Before William Faulkn­er more or less defined the genre of South­ern lit­er­a­ture with his folksy short sto­ries, tragi­com­ic epic nov­els, and stud­ies in the stream of dam­aged con­scious­ness, he made a very sin­cere effort as a poet with a 1924 col­lec­tion called The Mar­ble Faun. Pub­lished in 500 copies with the assis­tance of his friend Phil Stone, who paid $400 dol­lars to get the work in print, Faulkner’s poet­ry did not go over well. Although lat­er judg­ments have been kinder, the pub­lish­er called it “not real­ly a very good book of poet­ry” and most of the print run was remain­dered. The young Faulkn­er fared much bet­ter how­ev­er with anoth­er of his ear­ly cre­ative endeav­ors: art.


Between 1916 and 1925, the Uni­ver­si­ty of Mississippi—which Faulkn­er attend­ed for three semes­ters before drop­ping out in 1920—paid him for draw­ings pub­lished in the uni­ver­si­ty news­pa­per Ole Miss and its humor mag­a­zine The Scream. The draw­ings, like that of a danc­ing cou­ple at the top, show the influ­ence of jazz-age art-deco graph­ic illus­tra­tion as well as that of Eng­lish illus­tra­tor and aes­thete Aubrey Beard­s­ley (who gets a name-check in Faulkner’s 1936 nov­el Absa­lom, Absa­lom!). Beardsley’s influ­ence seems espe­cial­ly evi­dent in the draw­ing above, from a 1917–18 edi­tion of Ole Miss.


Many of Faulkner’s illus­tra­tions are much sim­pler car­toons, par­tic­u­lar­ly those he did for The Scream, such as the 1925 draw­ing above of two men and a car.
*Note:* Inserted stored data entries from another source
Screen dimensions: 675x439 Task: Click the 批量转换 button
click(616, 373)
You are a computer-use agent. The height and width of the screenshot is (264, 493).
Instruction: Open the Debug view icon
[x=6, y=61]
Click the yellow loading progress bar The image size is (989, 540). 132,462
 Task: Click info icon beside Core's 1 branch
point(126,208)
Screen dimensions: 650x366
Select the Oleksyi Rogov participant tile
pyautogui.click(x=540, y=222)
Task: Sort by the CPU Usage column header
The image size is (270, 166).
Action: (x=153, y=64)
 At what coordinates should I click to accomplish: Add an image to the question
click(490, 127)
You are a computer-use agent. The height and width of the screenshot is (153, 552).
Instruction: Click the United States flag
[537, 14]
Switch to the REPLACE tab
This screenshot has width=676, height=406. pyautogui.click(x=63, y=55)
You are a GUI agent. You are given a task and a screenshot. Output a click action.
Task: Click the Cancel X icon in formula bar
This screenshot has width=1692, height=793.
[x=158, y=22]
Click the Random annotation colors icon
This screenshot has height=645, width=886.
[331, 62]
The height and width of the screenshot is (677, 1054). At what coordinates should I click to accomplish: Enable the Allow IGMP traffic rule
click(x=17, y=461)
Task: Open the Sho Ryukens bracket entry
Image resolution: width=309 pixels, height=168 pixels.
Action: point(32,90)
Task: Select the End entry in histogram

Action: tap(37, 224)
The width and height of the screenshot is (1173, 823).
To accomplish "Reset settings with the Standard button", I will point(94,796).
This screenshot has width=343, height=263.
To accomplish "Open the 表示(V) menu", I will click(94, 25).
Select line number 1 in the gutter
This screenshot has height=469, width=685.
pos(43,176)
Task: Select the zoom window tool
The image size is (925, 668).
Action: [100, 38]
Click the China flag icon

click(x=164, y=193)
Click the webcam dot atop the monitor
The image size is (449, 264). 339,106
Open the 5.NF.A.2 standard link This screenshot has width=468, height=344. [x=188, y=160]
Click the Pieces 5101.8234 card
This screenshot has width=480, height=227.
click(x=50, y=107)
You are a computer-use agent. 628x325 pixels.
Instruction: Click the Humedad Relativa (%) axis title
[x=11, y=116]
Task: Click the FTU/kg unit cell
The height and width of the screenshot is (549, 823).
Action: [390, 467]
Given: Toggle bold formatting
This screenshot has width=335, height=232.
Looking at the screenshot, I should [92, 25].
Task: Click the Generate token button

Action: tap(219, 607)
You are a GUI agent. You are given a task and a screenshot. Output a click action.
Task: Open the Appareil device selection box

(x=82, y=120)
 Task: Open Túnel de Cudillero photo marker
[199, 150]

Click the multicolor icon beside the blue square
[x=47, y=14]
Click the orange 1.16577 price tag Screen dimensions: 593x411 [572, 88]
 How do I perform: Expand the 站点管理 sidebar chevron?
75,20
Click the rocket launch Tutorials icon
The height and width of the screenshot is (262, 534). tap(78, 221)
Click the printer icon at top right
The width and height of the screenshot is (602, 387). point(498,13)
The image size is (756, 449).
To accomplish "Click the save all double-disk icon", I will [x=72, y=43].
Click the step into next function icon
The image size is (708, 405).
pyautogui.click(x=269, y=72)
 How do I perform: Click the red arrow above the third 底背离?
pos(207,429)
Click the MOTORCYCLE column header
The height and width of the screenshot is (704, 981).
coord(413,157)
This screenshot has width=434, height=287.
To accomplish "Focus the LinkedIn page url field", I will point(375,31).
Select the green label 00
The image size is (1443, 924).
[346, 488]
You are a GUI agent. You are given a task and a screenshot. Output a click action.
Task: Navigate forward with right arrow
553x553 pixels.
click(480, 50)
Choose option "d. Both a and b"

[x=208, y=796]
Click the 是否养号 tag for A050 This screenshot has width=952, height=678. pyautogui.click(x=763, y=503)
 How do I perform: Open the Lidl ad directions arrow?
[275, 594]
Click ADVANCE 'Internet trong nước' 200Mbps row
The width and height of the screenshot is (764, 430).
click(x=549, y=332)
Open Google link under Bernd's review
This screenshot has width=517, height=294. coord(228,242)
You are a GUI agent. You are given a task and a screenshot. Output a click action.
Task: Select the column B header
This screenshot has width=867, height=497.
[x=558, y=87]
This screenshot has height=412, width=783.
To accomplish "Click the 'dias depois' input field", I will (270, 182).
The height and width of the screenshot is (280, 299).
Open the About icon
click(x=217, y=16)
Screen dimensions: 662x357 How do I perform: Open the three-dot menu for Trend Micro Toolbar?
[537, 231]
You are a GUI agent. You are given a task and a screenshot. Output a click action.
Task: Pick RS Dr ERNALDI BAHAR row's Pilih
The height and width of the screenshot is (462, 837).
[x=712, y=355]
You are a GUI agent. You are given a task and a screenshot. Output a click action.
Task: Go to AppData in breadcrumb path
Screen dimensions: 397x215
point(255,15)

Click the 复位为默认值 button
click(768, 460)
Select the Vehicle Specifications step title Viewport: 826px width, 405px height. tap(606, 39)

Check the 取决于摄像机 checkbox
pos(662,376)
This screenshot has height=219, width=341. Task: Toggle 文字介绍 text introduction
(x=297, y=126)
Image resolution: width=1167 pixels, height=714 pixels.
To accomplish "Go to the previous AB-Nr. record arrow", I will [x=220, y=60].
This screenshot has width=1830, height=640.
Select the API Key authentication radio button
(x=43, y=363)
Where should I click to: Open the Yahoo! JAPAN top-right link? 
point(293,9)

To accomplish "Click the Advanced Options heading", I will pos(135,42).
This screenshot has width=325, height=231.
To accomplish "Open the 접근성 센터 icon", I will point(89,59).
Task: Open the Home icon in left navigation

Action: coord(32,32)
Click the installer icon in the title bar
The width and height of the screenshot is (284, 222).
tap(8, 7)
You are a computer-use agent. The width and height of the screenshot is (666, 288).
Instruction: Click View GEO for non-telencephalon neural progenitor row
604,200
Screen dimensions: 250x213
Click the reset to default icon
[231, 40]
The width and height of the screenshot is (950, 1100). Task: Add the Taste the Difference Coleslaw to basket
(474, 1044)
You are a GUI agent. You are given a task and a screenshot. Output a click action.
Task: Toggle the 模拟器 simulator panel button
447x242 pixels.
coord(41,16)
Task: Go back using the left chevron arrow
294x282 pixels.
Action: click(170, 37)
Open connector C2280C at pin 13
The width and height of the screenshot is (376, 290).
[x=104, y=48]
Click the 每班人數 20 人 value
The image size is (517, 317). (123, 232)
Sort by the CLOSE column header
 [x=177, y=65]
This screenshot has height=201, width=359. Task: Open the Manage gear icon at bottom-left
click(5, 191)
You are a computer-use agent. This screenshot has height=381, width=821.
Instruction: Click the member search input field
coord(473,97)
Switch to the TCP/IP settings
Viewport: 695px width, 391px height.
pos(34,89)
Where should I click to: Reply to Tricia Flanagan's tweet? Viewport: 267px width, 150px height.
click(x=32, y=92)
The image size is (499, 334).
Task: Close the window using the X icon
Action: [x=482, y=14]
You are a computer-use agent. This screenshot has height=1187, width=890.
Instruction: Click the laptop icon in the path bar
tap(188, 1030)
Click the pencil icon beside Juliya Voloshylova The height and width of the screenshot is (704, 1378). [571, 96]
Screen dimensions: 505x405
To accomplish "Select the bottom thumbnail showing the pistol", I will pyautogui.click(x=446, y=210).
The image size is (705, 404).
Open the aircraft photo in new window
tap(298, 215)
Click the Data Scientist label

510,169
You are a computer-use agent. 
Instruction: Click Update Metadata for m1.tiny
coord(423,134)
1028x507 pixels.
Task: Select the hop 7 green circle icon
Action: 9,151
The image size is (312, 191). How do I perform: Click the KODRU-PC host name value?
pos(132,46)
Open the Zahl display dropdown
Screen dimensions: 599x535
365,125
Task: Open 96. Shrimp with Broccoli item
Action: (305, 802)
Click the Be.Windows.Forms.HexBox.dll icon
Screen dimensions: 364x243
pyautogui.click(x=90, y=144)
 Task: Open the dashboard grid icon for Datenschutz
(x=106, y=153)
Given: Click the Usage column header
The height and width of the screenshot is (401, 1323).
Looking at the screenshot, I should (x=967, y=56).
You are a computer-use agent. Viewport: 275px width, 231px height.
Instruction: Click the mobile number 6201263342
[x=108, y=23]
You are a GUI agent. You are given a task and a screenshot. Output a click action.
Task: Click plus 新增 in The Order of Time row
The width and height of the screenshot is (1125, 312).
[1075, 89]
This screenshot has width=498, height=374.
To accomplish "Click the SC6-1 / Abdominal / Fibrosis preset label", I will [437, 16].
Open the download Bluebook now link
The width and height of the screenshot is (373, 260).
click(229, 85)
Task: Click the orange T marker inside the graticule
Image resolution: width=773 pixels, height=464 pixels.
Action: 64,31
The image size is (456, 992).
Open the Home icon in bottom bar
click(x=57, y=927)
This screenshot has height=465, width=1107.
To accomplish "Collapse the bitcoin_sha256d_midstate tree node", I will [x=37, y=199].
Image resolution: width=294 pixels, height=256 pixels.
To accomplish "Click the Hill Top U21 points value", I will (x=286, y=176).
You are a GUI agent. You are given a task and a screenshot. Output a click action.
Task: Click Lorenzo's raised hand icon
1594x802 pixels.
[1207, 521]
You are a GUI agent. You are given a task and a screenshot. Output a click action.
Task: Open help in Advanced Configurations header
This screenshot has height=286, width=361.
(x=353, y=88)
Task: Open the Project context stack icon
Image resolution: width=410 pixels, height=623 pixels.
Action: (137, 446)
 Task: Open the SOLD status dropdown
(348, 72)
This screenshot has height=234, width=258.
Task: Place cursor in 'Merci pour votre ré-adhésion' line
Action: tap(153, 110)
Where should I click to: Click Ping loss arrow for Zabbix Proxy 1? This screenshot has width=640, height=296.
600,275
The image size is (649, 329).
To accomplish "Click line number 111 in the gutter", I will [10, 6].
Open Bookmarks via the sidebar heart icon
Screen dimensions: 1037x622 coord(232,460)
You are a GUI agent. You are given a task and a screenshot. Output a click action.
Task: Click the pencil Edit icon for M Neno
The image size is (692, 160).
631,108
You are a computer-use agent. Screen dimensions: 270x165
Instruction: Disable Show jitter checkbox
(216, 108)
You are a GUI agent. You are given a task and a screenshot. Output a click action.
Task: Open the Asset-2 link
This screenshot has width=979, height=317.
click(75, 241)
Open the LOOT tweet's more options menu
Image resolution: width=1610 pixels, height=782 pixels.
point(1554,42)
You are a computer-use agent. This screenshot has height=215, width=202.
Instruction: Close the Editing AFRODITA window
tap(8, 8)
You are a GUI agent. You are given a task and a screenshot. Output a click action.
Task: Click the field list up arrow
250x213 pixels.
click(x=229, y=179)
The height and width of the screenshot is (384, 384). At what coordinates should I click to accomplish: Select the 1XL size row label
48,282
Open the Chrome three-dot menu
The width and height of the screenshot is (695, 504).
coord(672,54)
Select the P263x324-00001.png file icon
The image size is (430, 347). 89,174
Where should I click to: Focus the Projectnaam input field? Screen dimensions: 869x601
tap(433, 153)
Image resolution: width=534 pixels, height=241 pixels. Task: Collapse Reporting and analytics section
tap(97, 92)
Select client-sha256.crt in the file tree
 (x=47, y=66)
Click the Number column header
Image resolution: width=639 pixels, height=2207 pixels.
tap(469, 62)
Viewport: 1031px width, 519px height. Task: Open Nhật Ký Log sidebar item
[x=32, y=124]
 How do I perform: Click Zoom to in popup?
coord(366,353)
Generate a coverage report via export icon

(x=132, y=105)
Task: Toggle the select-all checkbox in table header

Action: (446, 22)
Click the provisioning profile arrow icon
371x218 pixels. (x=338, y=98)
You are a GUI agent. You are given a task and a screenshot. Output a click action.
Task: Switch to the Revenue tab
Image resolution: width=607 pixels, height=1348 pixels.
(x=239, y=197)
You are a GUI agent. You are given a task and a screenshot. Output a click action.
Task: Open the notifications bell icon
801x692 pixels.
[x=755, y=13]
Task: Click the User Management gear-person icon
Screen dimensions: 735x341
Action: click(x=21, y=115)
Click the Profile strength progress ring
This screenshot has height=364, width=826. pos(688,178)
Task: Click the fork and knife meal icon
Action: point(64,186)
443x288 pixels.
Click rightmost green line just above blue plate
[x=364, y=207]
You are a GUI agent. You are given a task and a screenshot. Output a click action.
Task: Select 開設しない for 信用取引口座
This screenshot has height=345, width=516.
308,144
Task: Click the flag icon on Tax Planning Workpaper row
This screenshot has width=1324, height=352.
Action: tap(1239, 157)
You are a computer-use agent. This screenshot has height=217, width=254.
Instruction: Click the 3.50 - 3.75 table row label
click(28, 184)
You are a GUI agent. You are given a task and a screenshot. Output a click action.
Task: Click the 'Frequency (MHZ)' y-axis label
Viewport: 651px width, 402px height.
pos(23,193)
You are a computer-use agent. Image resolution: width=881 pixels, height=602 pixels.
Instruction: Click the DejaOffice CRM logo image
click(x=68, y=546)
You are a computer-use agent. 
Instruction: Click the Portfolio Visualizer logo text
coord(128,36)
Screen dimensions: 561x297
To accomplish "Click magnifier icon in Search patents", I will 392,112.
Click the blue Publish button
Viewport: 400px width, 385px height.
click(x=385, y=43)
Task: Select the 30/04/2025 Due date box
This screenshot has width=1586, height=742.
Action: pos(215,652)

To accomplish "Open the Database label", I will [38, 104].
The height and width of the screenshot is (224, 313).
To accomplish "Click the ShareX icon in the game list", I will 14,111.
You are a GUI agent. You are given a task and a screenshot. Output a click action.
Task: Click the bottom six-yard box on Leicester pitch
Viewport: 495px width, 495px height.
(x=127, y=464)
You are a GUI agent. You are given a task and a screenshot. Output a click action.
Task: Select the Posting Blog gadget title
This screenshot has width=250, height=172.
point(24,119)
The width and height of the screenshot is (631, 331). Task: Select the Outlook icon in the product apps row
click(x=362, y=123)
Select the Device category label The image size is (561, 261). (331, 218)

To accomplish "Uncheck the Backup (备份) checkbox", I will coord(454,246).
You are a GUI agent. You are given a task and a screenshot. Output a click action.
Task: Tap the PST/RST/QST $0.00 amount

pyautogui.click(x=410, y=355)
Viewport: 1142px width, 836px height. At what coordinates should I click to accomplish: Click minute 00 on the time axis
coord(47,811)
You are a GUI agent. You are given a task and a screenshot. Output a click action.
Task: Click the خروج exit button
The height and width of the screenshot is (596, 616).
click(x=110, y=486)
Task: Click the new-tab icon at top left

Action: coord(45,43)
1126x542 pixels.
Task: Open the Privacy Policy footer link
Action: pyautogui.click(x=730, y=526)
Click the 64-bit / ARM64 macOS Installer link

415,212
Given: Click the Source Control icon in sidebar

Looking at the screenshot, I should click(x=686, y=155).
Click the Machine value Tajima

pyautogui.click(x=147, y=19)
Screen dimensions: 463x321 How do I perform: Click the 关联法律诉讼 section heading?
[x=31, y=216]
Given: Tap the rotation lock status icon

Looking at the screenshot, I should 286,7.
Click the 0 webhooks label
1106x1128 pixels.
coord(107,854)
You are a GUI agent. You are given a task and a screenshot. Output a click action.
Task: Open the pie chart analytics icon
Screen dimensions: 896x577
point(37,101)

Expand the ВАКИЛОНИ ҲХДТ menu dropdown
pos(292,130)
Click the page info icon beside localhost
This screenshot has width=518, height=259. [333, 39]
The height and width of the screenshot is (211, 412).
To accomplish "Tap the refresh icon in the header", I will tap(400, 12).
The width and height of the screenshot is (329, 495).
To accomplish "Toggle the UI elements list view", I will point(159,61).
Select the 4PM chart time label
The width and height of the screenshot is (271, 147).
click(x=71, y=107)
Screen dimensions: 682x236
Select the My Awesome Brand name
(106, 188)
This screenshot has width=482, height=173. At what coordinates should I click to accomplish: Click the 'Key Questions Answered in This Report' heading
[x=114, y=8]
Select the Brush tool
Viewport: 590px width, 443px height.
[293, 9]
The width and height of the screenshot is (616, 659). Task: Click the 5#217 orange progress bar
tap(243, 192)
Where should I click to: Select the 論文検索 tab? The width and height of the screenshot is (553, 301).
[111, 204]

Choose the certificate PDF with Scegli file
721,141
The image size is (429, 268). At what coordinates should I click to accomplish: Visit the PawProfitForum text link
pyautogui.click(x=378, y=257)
Even sim­pler, the line draw­ing of an air­plane below recalls the author’s fas­ci­na­tion with avi­a­tion, man­i­fest­ed in his failed attempt to join the U.S. Air Force, his suc­cess­ful accep­tance into the R.A.F., and his non-Mis­sis­sip­pi 1935 nov­el Pylon, about a row­dy crew of barn­storm­ers in a fic­tion­al­ized New Orleans called “New Val­ois.” You can see more of Faulkner’s draw­ings here and read his ear­ly prose and poet­ry in an out-of-print col­lec­tion housed online at the Inter­net Archive, which has been now added to our col­lec­tion of Free eBooks.


Relat­ed Con­tent:

William Faulkner’s New­ly-Dis­cov­ered Short Sto­ry and Draw­ings

William Faulkn­er Tells His Post Office Boss to Stick It (1924)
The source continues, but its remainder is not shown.